__PROMPT__: Take every line containing "CData" out of the records.

__MATERIAL FOR THIS TASK__:
- - - - - - -
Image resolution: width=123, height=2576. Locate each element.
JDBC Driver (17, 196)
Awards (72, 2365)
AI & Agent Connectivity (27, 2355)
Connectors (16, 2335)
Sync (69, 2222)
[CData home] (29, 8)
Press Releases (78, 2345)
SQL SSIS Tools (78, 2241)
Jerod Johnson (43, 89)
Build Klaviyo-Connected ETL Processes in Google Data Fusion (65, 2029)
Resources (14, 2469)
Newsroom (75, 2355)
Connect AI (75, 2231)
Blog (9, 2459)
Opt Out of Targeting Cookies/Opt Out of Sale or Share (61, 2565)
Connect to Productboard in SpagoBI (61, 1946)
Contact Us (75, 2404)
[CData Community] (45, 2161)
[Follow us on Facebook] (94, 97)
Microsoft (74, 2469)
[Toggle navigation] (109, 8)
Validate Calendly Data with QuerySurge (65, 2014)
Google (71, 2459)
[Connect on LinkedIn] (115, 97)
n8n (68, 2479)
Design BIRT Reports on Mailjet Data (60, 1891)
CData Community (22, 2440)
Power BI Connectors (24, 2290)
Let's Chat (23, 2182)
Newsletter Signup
- - - - - - -
__SOLVED PROBLEM__:
[CData home] (29, 8)
[CData Community] (45, 2161)
CData Community (22, 2440)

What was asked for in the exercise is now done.